Biphasic modulation of voltage-dependent currents of retinal cones by cannabinoid CB1 receptor agonist WIN 55212-2.

Endogenous cannabinoids modulate neurotransmitter action and release in the brain. The effects are exerted on membrane permeability to Ca2+ and K+ via protein kinase A (PKA). Cannabinoid CB1 receptors are present at the synaptic terminals of cones in goldfish retina. We investigated the effects of CB1 receptor agonist WIN 55212-2 on voltage-gated currents of goldfish cones. Whole-cell currents were recorded with conventional-patch-clamp methods in goldfish retinal slices. Depolarizing pulses elicited inward I(Ca) and I(outward) that contained several components: I(K), I(A), and I(Cl).
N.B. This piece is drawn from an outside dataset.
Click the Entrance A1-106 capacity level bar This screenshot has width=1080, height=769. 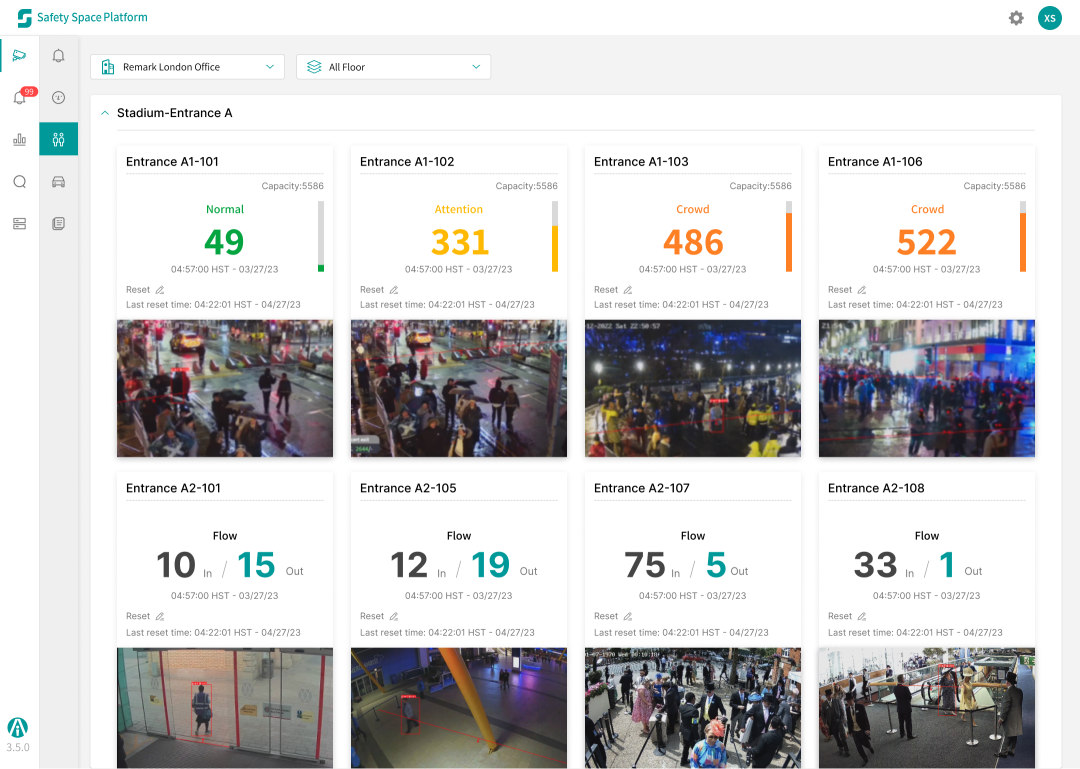[1023, 237]
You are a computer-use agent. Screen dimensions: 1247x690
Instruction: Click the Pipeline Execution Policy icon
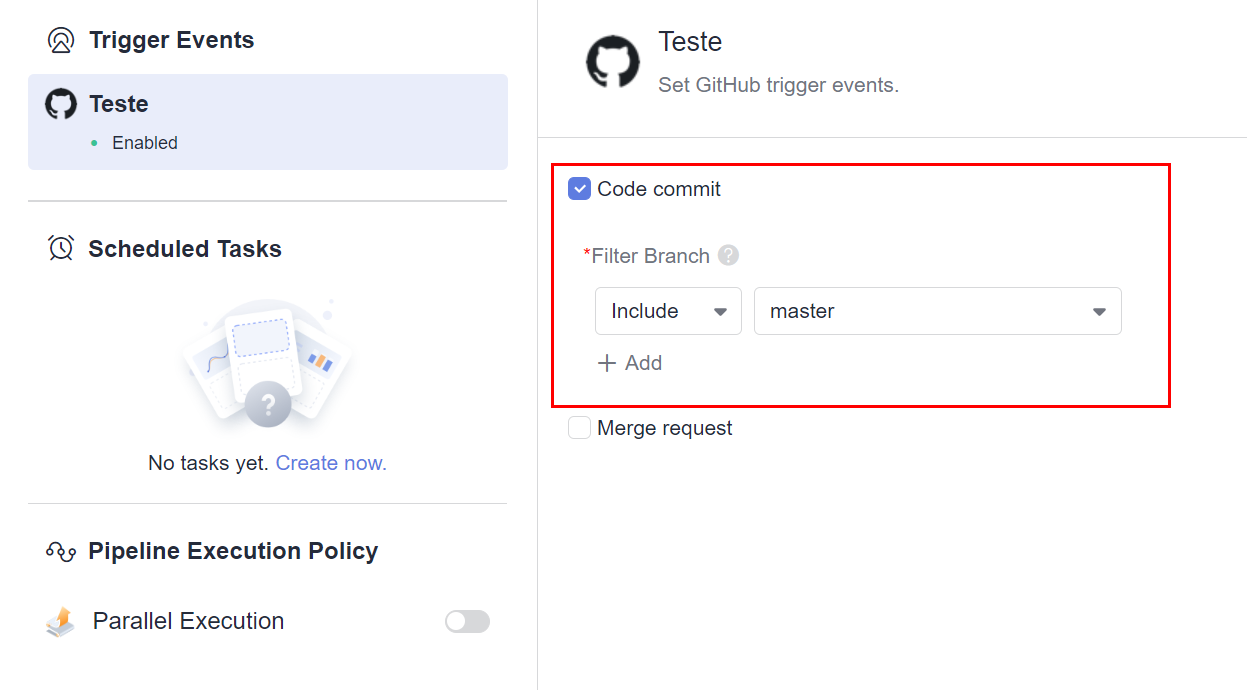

WIN 55212-2 (< 1 microM) enhanced I(K), I(Cl), and I(Ca), while at > 1 microM, I(K), I(Cl), and I(Ca) were suppressed. The voltage-activation ranges of these currents were not affected. All effects of WIN 55212-2 were blocked by the CB1 receptor antagonist SR 141716A as well as the PKA inhibitor Wiptide. The enhancing effect of WIN 55212-2 was blocked selectively by 0.5 nM cholera toxin and the suppressive effect was blocked by pertussis toxin. The results obtained from long and short single cones and double cones were basically the same. Cannabinoids, via CB1 receptor and PKA, dose-dependently enhance I(K), I(Cl), and I(Ca) by a pertussis-toxin insensitive Gs and suppress these currents by a pertussis-toxin sensitive Gi/o in cones. This biphasic regulation may provide a mechanism to inhibit constitutively active CB1 receptors in the presence of a high concentration of ligand. Thus, neuronal excitability appears to be affected by cannabinoids at the first synapse of the visual pathway and could account for some of the visual effects of marijuana.